* [Excerpted text]
______________________________

Going Loop de Loop

Going Loop de Loop


I didn’t think it would happen to me but it has, I’ve finally lost my marbles and gone loopy. I don’t have much evidence to offer you at this stage but I will do my best.

Firstly, I work from home normally. I live alone normally (apart from that crazy cat) and so I’m used to being alone. I quite like it usually. I’m one of these introverted extroverts. If you met me out, you’d think I was a very extroverted person – and I am at that moment, but I need my alone time in order to recharge my happy batteries.

I knew that the self-isolation thing would hit most people much harder than me. I have another bit of my normal working in my favour you see, my relationship with Thom. Even thought it’s a real-life relationship, we still live at a distance and so each night, we get on Skype together and talk, or watch a movie or something ‘normal’.

So basically, much of my life hasn’t changed at all. I’m still here, working away, doing my blog, talking to my man, blah de blah de whoopee.

But I have standards, you know. I often joke about the joy of working in my pajamas, but I don’t really, actually, do it.

No, I get up, I get clean, I do my hair, I put on clothes (admittedly, not always ones I’d wear outdoors, but they are clean clothes and I could at least answer the door). I always, and I mean always, wear a bra.

Yep, underwear is important when maintaining standards and I always have fresh, sensible* undies to wear each day even when I’m completely alone and not planning on going out. (I have a drawer of sensible undies and a drawer of insensible undies… the second drawer is almost stuck shut these days, so loathed am I to put on anything likely to cause me pain… like underwired bras!).

You can imagine my surprise then, when this morning I got up and thought ‘NAH! Can’t be bothered with a bra today’.

Not only that, but I decided I’d shower later, rather than before work. I put on yesterday’s sweater.

I’m actually blushing as I type this to you. I’m ashamed. My standards have gone, the world is in pieces and I’m going with it.

I swear I’m going to get ‘it’ back. I plan on having a pamper day this week. I will do mani and pedi, do my hair properly, remove the stubble from my legs etc.

If a bear shits in the woods, does it exist if the Pope doesn’t see it?

That is my question to you today, dear Reader. Also, do you have your underwear on?

What ARE you wearing?

Skirt – Cynful Keeper Skirt – Maitreya Lara NEW! Uber (Cynthia’s Flickr)
Top – Cynful Spring Top – Maitreya Lara NEW! (Cynthia’s Flickr)
Necklace – Izzie’s – Letter Heart Necklace (gold) (Izzie’s Flickr)
Hair – Tableau Vivant \\ Buttercup hair – Blonds NEW! (Tableau Vivant Flickr)
Nose Piercing – REVOUL – Love Me Like XO Collection ❤  NEW! (Revoul’s Flickr)
Face Tattoo – REVOUL – Love Me Like XO Collection ❤ NEW! (Revoul’s Flickr)

Until it becomes clear what can and what can’t be linked to and from a Flickr picture without it being considered ‘commercial activity’ I will no longer be linking to stores, marketplace, or events. I shall instead link to the creator’s Flickr where available, so you can find what you need from them directly. I recommend using SeraphimSL to find event details and links.

______________________________

* [Provided records]
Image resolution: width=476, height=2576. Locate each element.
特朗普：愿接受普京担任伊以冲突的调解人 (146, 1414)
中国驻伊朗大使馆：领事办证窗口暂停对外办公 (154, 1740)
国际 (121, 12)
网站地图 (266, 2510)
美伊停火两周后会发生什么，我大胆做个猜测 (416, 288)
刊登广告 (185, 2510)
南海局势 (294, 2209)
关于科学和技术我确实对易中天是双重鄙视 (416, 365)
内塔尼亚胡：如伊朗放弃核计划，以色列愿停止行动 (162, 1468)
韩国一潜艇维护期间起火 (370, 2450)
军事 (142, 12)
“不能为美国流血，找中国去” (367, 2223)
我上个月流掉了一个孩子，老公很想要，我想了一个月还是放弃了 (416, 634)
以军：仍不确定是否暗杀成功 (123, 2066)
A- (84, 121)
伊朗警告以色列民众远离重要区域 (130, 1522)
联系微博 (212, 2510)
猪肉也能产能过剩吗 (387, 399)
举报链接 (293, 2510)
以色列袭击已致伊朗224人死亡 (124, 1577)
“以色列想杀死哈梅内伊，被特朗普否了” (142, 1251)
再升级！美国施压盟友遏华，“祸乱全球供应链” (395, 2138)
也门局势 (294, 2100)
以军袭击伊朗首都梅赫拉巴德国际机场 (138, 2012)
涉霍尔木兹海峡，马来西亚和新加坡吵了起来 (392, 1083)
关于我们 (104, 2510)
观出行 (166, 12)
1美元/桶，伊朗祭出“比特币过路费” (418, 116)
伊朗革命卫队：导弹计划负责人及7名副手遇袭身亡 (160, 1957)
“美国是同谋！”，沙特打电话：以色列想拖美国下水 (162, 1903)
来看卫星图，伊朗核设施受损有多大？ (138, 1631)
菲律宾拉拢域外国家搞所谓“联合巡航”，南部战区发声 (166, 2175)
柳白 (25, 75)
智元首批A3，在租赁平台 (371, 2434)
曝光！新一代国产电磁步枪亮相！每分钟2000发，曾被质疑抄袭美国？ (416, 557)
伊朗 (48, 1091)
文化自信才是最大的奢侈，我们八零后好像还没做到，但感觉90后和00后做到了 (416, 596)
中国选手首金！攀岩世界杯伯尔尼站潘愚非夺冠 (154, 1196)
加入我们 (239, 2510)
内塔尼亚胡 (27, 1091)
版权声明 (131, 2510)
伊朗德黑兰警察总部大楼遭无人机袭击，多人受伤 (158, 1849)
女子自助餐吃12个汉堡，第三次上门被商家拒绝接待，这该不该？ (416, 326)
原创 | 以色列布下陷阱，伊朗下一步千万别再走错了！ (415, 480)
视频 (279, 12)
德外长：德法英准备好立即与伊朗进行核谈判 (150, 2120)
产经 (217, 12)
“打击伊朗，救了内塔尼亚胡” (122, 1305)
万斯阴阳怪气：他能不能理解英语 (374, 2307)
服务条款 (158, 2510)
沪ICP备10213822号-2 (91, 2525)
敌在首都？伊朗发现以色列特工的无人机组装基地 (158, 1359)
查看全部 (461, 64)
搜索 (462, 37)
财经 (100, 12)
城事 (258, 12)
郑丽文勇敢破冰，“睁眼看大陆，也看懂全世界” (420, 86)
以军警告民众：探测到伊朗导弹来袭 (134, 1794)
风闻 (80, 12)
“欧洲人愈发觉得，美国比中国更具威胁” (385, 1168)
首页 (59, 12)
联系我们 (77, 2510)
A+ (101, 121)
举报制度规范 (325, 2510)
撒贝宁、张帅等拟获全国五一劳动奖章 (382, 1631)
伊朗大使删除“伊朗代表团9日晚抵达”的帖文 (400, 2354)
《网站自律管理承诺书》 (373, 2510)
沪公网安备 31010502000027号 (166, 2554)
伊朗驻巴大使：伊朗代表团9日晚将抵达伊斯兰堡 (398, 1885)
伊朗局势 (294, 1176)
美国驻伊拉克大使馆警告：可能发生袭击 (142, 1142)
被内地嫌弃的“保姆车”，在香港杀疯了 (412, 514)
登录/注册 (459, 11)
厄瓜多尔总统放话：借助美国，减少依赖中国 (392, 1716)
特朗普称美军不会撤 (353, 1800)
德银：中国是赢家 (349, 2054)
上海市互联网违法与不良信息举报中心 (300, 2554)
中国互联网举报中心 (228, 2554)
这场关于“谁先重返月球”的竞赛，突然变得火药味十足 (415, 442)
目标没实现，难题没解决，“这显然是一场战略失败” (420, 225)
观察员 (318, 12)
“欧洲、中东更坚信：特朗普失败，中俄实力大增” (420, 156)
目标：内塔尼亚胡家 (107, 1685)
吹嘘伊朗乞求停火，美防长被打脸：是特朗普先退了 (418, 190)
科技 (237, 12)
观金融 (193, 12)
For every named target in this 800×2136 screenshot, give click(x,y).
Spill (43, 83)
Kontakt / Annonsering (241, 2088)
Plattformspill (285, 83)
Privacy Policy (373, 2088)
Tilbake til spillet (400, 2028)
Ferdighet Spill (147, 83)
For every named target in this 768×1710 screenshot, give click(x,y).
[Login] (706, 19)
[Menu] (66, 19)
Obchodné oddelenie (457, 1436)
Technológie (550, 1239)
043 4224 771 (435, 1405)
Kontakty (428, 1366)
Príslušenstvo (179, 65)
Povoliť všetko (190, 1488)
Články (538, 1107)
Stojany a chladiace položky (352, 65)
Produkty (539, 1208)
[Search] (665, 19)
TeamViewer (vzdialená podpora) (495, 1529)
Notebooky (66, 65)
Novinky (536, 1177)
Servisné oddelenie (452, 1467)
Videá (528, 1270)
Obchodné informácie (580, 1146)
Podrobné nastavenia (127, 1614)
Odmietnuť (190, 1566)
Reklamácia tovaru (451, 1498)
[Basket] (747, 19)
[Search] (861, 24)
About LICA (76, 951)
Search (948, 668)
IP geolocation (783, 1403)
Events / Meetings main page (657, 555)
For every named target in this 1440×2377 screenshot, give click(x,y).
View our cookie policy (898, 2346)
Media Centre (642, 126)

______________________________

* [Exercises to complete]
[A] How would you translate this sentence from the post on slipping standards into Spanish: "I plan on having a pamper day this week."?
[B] Do these statements agree with the post on slipping standards? Answer yes or no for each and quote the deciding words: (i) The writer lives with Thom. (ii) The writer chose to shower later instead of before work. (iii) The writer put on a fresh sweater this morning.
[C] In the post on slipping standards, what does the writer recommend using to find event details and links?
The material comes from a separate source and has no connection to the text.

* [Solutions per task]
[A] Planeo tener un día de mimos esta semana.

[B]
(i) No: "we still live at a distance"
(ii) Yes: "I decided I’d shower later, rather than before work."
(iii) No: "I put on yesterday’s sweater."

[C] SeraphimSL